WRITTEN by KELLY FERNANDEZ, KHARISSA KENNER AND HAL SCHRIEVE
Happy Halloween! The world is full of existential dread, and nothing encapsulates that better than Japanese horror manga! Themes of oppressive evil, inescapable death, and environmental devastation caused by inexplicable dark spirits and the consequences of human error abound. Very on topic and relevant; very spooky. For teenagers who like American horror comics or movies, or saw The Grudge and want to explore material in a similar vein, there’s no better place to start than these titles.
Uzumaki, possibly the most internationally famous Japanese horror manga, takes place in a small rural town where its people are being taken over by a strange curse that creates paranoia and an obsession with spiral patterns. The story plays with a traditional horror trope in Japanese manga: the idea of there being no escape from the spreading evil. Themes of post war and alienation are evident; the town is wiped off the map as the insanity grows. Uzumaki’s surreal, disturbing, and detailed images provoke shock. Meanwhile, the plot itself builds a slow, deliberate suspense to keep readers on edge.
Mizuki’s Kitaro features a powerful ghost/monster boy who uses his abilities for good. He protects humans from monsters, spirits and other non Japanese creatures such as Dracula. Kitaro is intended for a younger audience, but serves as an introduction to spooky monster tales, cutesy horror, and Japanese folklore (the English edition includes a monster glossary). The manga features some light body horror –Kitaro’s father is an eyeball–and some detailed, ghastly imagery. There is some slapstick violence that would appeal to those who love cartoony, classic manga.
Umezu’s psychological horror The Drifting Classroom involves a small-town elementary school that is transported into a desert-like dimension where there is no food, water or civilization. The series contains many story arcs. The main character, a young student, survives each terrifying incident to tell the story to others; there are themes of postwar social destruction in the apocalyptic setting. Umezu incorporates extremely violent and bloody imagery, disturbing visuals (ex. Black doll eyes and wide screaming mouths) to make for a heart-pounding horror manga.
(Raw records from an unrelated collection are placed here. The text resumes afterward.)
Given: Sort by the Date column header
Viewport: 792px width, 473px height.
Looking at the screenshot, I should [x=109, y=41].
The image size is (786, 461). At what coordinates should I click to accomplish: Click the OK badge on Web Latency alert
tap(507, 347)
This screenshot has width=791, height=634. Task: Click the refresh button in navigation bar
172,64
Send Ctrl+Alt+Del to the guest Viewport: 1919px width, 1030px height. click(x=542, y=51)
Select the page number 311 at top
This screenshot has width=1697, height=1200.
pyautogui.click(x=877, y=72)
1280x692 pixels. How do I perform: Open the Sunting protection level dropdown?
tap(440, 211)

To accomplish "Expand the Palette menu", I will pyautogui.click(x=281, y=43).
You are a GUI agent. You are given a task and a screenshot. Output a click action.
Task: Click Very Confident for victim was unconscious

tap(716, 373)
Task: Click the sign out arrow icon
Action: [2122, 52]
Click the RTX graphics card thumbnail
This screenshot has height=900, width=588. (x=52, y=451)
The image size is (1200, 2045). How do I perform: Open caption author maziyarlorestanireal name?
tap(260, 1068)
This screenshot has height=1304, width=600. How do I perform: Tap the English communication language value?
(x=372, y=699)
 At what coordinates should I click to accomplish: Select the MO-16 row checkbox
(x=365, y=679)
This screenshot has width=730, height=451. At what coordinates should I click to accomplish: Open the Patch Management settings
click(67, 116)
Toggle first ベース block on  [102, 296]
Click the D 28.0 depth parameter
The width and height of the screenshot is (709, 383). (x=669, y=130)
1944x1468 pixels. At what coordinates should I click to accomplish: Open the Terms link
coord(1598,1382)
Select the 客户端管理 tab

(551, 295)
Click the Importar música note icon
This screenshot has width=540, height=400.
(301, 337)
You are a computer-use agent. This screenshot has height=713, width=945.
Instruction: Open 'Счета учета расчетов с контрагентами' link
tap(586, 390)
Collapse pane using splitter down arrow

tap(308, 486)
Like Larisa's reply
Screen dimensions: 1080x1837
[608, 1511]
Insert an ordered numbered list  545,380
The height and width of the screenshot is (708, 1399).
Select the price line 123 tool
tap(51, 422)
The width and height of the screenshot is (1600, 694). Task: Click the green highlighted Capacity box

School Zone centers around a school that is haunted by 13 ghosts. The main character, a young boy, is possessed by a single benevolent ghost who charges him with putting the other ghosts to rest to free the school from its curse. Inuki’s grotesque and detailed visuals are cute, yet are still effective for shock value. The manga takes on themes of cruelty and bullying among adolescents; plot arcs are full of vengeful spirits, violent deaths, and psychological horror.
Tomoya Takashima’s Yamishibai is an anime horror anthology stylistically based on traditional Japanese street theater. In every episode, a mysterious old man tells a scary story to the neighborhood children. Yamishibai’s slow paced stories are inspired by urban legends, myth and yokai (spirit monsters/paranormal entities). The main character within the old man’s story is often traumatized, dies, or their fate is completely unknown. The creepy soundtrack builds suspense and adds fear to the frightening images and jump scares.
Bryce, Mio and Jason Davis (2010). Overview of Manga Genres in T. Johnson-Woods (ed.), Manga: An Anthology. New York, NY: Consortium Publishing, pp. 34-55.
Bush, L.C (2001). “Manga” in Asian Horror Encyclopedia. San Jose, CA: Writer’s Club Press. Pp. 117-120.
Lu, A. (2002). Horror Japanese-style. Film Comment, 38(1), 38. Retrieved from https://search-proquest-com.queens.ezproxy.cuny.edu/docview/1703127?accountid=13379&rfr_id=info%3Axri%2Fsid%3Aprimo
Martin, D. (2009). Japan’s Blair Witch: Restraint, Maturity, and Generic Canons in the British Critical Reception of Ring. Cinema Journal, Volume 48(3), 35-51. University of Texas Press. Retrieved from https://muse-jhu-edu.queens.ezproxy.cuny.edu/article/265922
Thompson, J. (2010). The History of Horror Manga in Manga: A Complete Guide. New York, NY: Ballantine Books.